Newt Gingrich's marital issues may be back in the news again, but that's not stopping some religious conservatives from supporting the former House Speaker as he hopes to emerge as the top anti-Romney candidate.
Tony Jones, a pastor at the Faith Baptist Church in Walterboro—a rural area of South Carolina's lowcountry, where Gingrich came by on Thursday—said he was endorsing Gingrich despite his human flaws, including admitted infidelity.
"We're not electing a superhero, we're not electing someone who's perfect," Jones says while attending a rally in a secluded, outdoor reception area surrounded by pine trees. "We're electing the best person."
Jones added that he admired Gingrich for admitting his problems—including infidelities—and moving on.
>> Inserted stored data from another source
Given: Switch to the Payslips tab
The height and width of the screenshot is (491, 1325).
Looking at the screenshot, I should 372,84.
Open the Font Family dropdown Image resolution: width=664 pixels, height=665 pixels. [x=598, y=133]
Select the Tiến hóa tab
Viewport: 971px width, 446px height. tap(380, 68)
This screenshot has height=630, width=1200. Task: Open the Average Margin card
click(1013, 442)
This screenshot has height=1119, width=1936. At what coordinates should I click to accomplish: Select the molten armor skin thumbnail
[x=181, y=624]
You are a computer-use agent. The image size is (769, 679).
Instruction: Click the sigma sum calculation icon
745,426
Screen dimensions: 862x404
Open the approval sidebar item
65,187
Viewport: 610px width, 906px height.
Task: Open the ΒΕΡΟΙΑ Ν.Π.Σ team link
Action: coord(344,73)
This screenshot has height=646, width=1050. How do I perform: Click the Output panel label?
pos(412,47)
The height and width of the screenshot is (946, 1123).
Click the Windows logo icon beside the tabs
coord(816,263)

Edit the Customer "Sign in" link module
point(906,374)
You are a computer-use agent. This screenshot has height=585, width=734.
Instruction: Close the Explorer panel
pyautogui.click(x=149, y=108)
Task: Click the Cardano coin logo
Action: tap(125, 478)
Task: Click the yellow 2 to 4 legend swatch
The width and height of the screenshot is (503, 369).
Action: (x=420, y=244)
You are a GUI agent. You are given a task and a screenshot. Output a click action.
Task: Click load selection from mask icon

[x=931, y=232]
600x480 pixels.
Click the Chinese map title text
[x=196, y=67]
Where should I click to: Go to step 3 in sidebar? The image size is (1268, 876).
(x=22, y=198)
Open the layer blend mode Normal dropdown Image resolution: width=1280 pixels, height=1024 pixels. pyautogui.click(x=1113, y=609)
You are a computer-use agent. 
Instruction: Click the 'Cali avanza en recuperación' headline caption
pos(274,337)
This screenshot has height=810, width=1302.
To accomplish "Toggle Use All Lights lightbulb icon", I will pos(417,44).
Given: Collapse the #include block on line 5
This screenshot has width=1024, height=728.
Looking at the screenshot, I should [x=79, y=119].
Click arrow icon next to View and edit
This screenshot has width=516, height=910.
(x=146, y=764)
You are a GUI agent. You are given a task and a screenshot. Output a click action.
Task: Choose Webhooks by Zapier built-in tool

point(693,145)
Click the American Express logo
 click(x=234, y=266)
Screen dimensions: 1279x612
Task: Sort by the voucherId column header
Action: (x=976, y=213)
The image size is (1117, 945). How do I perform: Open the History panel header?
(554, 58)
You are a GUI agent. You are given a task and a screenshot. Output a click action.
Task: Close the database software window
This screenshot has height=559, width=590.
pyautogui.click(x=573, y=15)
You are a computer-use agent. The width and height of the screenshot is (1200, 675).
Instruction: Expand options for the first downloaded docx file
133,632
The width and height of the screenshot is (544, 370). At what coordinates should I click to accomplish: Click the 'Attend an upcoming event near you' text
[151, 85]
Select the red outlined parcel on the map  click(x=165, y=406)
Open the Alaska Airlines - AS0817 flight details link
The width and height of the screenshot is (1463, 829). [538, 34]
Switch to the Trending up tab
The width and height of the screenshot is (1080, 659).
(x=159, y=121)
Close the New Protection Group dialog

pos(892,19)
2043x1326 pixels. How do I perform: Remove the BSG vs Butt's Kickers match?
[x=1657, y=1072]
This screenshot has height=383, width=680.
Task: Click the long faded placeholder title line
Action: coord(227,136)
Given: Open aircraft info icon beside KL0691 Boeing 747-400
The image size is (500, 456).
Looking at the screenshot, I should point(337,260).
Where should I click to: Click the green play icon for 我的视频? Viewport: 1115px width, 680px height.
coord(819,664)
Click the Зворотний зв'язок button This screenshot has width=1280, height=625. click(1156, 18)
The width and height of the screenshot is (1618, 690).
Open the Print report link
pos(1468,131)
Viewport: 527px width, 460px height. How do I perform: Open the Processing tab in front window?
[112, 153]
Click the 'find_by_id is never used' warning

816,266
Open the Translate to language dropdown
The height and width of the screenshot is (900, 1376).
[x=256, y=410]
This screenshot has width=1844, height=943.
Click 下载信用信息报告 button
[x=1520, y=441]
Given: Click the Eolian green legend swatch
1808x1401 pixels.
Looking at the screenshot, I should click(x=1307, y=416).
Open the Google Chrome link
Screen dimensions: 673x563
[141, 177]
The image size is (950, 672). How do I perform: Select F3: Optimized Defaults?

"They are all good guys, but in the end there's only one who's a good guy who can also best beat Obama," he says.
Gingrich's ex-wife, Marianne, is claiming in an ABC interview that Gingrich demanded either an open marriage or a divorce years ago, before the couple broke up.
Gingrich avoided any mention of his ex-wife Thursday, instead focusing on economic and environmental issues—which seem to be foremost on the minds of supporters and undecided voters who made the trip to a speech and barbecue. He was flanked by several family members, including his brother and grandson.
Speaking at the "Lowcountry Sportsmen BBQ Dove Field," Gingrich put some emphasis on environmental issues, claiming that sportsmen and hunters cared more about conservation than environmentalists. He also blasted the Obama administration for failing to see the big picture in deciding not to move ahead with the Keystone XL pipeline. "You have a White House that not only cannot play chess, but they can't play checkers," Gingrich said. "Not only can they not play checkers, but they can't play tic-tac-toe."